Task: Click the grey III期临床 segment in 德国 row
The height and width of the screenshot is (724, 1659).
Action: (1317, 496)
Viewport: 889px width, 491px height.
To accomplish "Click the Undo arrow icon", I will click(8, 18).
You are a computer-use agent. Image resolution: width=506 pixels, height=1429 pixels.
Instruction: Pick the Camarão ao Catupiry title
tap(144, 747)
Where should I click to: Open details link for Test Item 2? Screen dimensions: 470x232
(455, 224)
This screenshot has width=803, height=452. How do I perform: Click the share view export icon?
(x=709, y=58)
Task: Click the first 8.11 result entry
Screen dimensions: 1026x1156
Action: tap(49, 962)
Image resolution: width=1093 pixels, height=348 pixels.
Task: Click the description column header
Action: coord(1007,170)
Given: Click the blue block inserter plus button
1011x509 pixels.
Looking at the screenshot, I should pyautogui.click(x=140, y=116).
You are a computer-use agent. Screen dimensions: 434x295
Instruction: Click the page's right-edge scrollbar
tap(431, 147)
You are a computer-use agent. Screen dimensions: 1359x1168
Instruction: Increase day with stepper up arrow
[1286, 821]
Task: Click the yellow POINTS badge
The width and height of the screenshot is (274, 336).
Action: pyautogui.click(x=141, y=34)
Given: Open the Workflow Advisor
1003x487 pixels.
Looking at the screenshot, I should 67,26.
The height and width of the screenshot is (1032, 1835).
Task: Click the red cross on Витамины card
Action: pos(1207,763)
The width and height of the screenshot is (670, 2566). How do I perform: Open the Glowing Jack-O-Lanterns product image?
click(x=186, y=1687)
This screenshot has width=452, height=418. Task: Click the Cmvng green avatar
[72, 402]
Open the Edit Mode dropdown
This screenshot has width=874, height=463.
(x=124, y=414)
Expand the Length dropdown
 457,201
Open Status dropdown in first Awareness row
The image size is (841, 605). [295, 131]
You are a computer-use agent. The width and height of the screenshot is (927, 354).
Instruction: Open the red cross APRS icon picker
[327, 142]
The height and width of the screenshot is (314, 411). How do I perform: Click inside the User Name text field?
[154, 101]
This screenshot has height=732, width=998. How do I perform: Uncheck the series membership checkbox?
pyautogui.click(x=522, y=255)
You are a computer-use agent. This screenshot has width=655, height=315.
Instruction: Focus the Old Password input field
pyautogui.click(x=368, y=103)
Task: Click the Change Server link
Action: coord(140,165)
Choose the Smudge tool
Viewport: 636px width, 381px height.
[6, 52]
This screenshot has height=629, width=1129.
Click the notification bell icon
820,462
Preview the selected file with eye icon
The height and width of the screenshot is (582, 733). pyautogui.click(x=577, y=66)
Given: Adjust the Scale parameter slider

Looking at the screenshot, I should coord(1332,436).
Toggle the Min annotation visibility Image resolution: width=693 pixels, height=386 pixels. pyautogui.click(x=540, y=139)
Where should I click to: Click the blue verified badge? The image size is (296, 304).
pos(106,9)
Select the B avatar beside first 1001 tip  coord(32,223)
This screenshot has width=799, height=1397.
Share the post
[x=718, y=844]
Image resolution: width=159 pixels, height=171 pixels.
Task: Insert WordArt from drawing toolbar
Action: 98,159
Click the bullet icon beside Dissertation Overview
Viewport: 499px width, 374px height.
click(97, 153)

§ **WHAT TO PRODUCE**:
Show a copy of each line from the records above in which the string "computer" occurs.

§ **EXPECTED OUTPUT**:
You are a computer-use agent. Image resolution: width=506 pixels, height=1429 pixels.
You are a computer-use agent. Screen dimensions: 434x295
You are a computer-use agent. Screen dimensions: 1359x1168
You are a computer-use agent. The width and height of the screenshot is (927, 354).
You are a computer-use agent. This screenshot has width=655, height=315.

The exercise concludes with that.